> **GIVEN TEXT**:

┌──

UK GLBT Meet 2011 – Beating Writers Block

ukmeetWell, I had a brilliant Saturday. I got up at 5am (ok, that wasn’t so brilliant) and got the train down to Milton Keynes. Lucy Felthouse and her Baker extraordinaire other half picked me up and we arrived at the Holiday Inn Express with plenty of time to spare…about 2 hours, actually!

It was brilliant to see so many people there, I think I could approximate that there were 40 or more authors/readers/publishers in that room and it led to a lot of interesting (and occasionally naughty!) conversation. We started with introductions and a few general questions then we all fell upon the mountains of food the ever generous folks had brought with them.

After lunch we had the panels, Total-E-Bound told us all about the advantages of eBook publishing and of being published with them (Well, I knew all those already!) We had Historicals explained by 3 knowledgeable individuals and found out some great tips for social marketing too. The last 2 panels were dropped but everything else went pretty much to plan!

└──

> **TASK**: From the post about the UK GLBT Meet, reproduce verbatim the passage that begins with the words "ukmeetWell, I had" and ends with "2 hours, actually!".

> **RECORDS**:

┌──

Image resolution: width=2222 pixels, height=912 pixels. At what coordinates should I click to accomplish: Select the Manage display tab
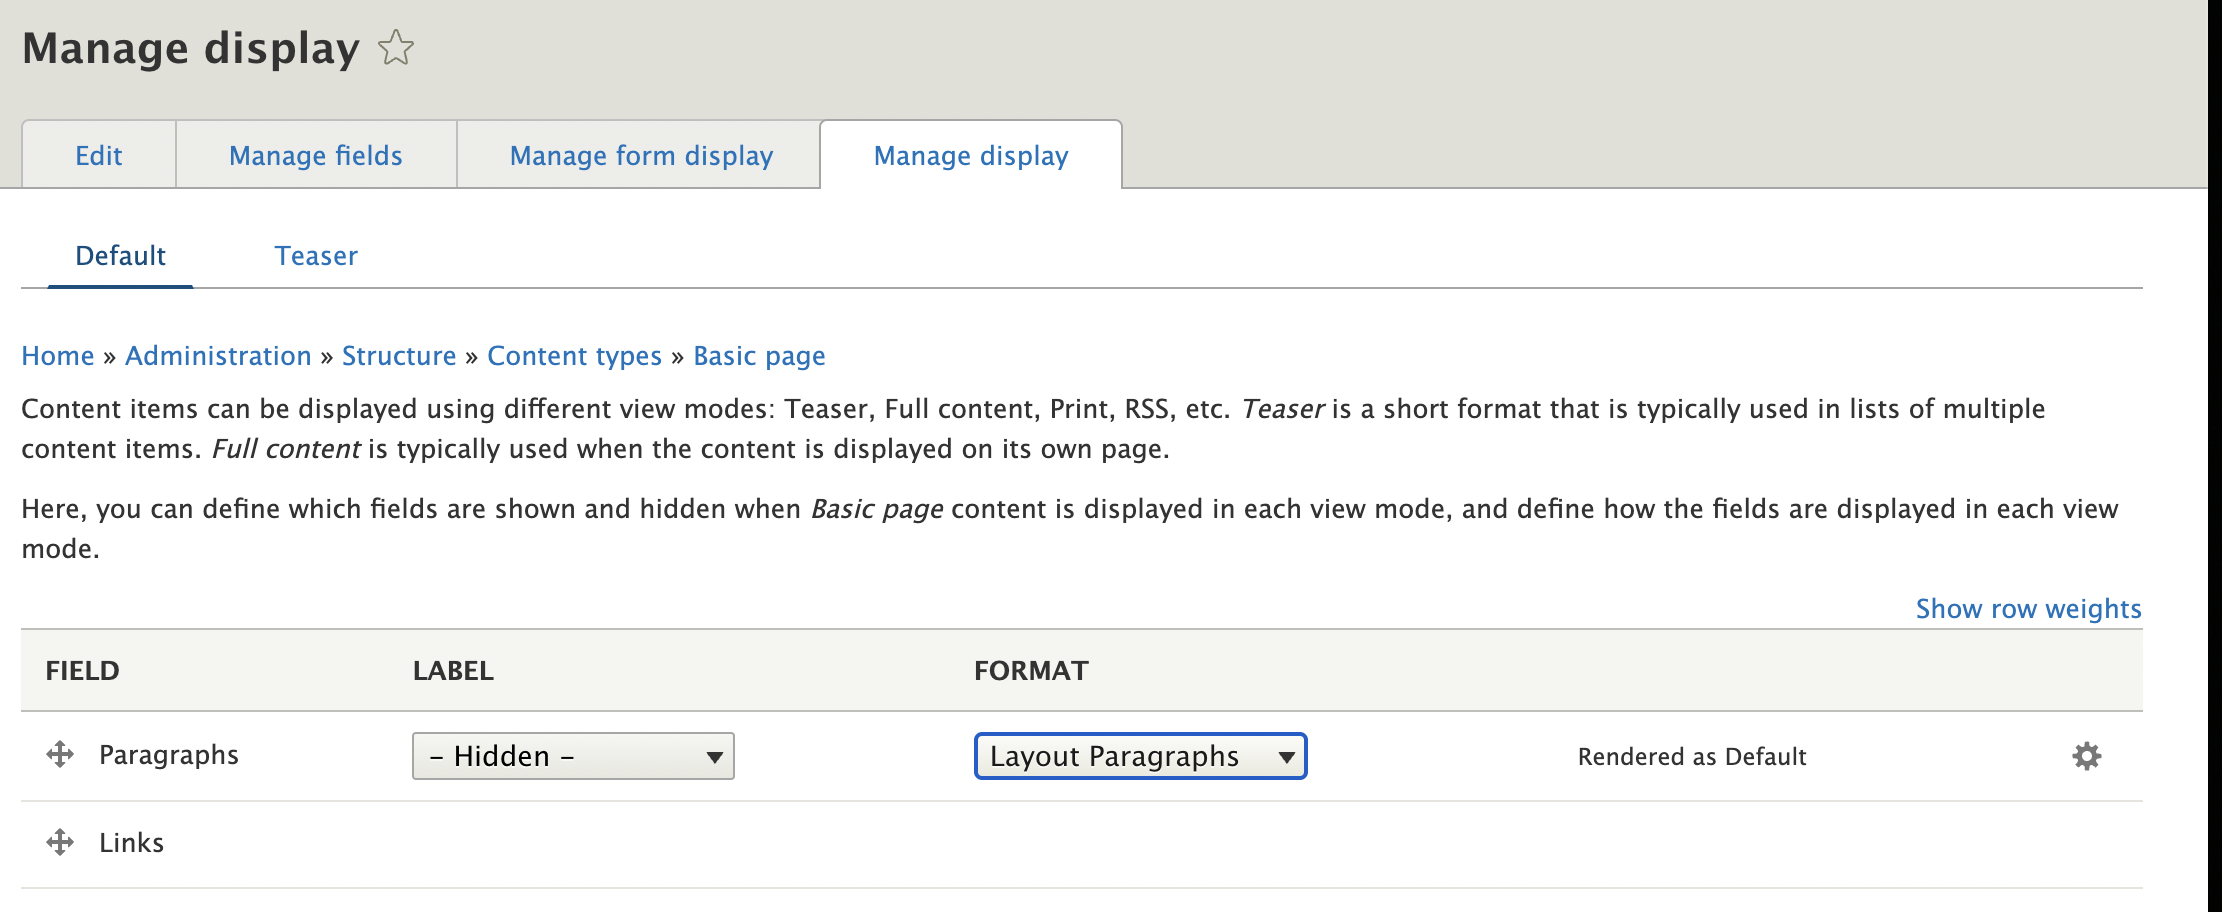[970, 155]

└──
┌──

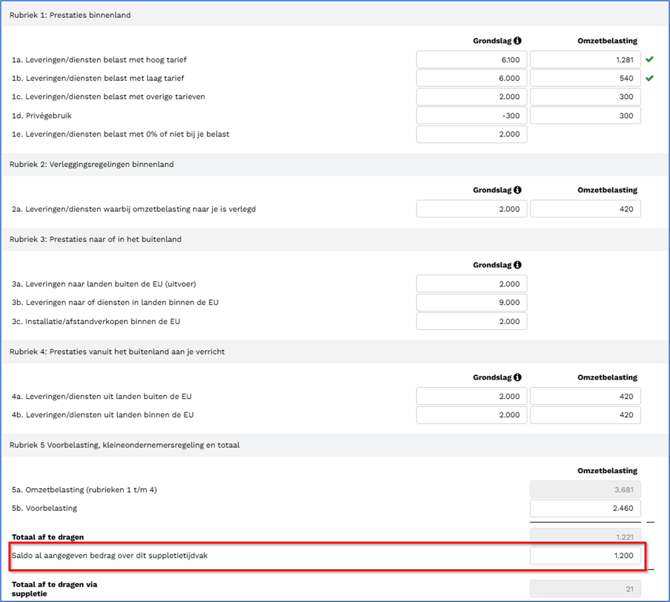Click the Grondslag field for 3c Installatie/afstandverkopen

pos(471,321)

└──

> **SOLUTION**:
ukmeetWell, I had a brilliant Saturday. I got up at 5am (ok, that wasn’t so brilliant) and got the train down to Milton Keynes. Lucy Felthouse and her Baker extraordinaire other half picked me up and we arrived at the Holiday Inn Express with plenty of time to spare…about 2 hours, actually!